Le secteur automobile est sous pression

Les PMIs européens sont plus inquiétants, en particulier dans le secteur manufacturier puisque cette jauge est tombée à 47,6 en mars (contre 49,8 en février). En baisse de 3 points à 44,7, le PMI manufacturier allemand interpelle! Le secteur automobile notamment est sous pression, comme le confirme un avertissement formulé par BMW. Le PMI français s’est aussi replié, pour s’inscrire à 49.8. Les PMIs consacrés aux services résistent mieux, malgré une érosion non significative à 52.7.
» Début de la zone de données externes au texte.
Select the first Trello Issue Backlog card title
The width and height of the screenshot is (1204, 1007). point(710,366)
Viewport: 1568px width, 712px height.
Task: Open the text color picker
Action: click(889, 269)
Le rebond de l’indice IFO a modifié la donne lundi matin en apportant un peu de crédit au scénario de reprise graduelle de la BCE. Cette surprise n’a toutefois pas suffi à ramener le rendement du «Bund» à dix ans au-dessus de zéro, après qu’il soit tombé en territoire négatif sous l’effet du revirement de la Fed et de la morosité de la conjoncture en Europe. Bien orientés depuis le début de l’année, les BTPs italiens sont fragilisés par une nouvelle remise en cause de la politique budgétaire du gouvernement «populiste» par le vice-président de la Commission européenne.

Au Royaume-Uni, les emprunts du Trésor affichent des gains importants, en phase avec les USA et l’Allemagne. Sans surprise, la Banque d’Angleterre a maintenu un statu quo monétaire justifié par le comportement de l’économie et par le climat d’incertitude résultant du «Brexit». Le parlement n’a plus que quelques jours pour approuver l’accord négocié par Theresa May dans la perspective d’une sortie reportée au 

22 mai. A défaut, il faut se préparer à un report plus long, qui évitera un improbable scénario de sortie chaotique et exigera la tenue d’élections européennes au Royaume-Uni.

En Suisse, l’immobilisme de BNS n’a surpris personne dans un contexte de refroidissement global, marqué par les revirements de la Fed et de la BCE. Les prévisions d’inflation (0,3% en 2019, 0,6% en 2020 et 1,3% en 2021) suggèrent que le statu quo pourrait se prolonger jusqu’en 2021, voire au-delà. Fortement corrélé au «Bund», les emprunts de la Confédération ont vu leur rendement refluer à des profondeurs abyssales, inférieures à -0,4% à dix ans d’échéance!